* _Written request_: Pull out every line in the records below that contains the string "This". Capital and lowercase letters must match.

* _Exercise materials_:
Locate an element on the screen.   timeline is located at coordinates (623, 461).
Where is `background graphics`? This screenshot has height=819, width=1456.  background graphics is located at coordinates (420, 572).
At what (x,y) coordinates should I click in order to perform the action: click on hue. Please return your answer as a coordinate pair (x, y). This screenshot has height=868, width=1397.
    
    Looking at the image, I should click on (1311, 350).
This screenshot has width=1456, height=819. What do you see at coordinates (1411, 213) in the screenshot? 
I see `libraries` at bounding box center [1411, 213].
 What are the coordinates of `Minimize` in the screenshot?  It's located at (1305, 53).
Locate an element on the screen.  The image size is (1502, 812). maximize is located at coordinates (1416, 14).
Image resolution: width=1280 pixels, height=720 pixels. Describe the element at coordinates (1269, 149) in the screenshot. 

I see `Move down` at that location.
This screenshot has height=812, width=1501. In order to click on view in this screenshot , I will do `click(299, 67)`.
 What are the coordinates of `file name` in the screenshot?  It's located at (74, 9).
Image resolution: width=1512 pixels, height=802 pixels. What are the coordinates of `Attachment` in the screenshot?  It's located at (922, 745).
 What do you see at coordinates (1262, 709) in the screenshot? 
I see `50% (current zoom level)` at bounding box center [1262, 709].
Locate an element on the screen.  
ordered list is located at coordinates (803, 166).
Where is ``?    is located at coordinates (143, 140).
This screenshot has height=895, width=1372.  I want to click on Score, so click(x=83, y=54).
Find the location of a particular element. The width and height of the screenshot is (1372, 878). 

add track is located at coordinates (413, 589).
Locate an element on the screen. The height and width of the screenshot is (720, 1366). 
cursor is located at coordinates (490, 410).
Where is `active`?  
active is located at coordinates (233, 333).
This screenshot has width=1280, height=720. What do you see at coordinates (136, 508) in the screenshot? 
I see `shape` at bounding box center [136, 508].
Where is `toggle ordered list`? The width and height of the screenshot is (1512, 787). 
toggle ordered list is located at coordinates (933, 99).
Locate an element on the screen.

* _Worked solution_:
Where is `background graphics`? This screenshot has height=819, width=1456.  background graphics is located at coordinates (420, 572).
At what (x,y) coordinates should I click in order to perform the action: click on hue. Please return your answer as a coordinate pair (x, y). This screenshot has height=868, width=1397.
This screenshot has width=1456, height=819. What do you see at coordinates (1411, 213) in the screenshot? 
This screenshot has height=812, width=1501. In order to click on view in this screenshot , I will do `click(299, 67)`.
This screenshot has height=895, width=1372.  I want to click on Score, so click(x=83, y=54).
This screenshot has width=1280, height=720. What do you see at coordinates (136, 508) in the screenshot? 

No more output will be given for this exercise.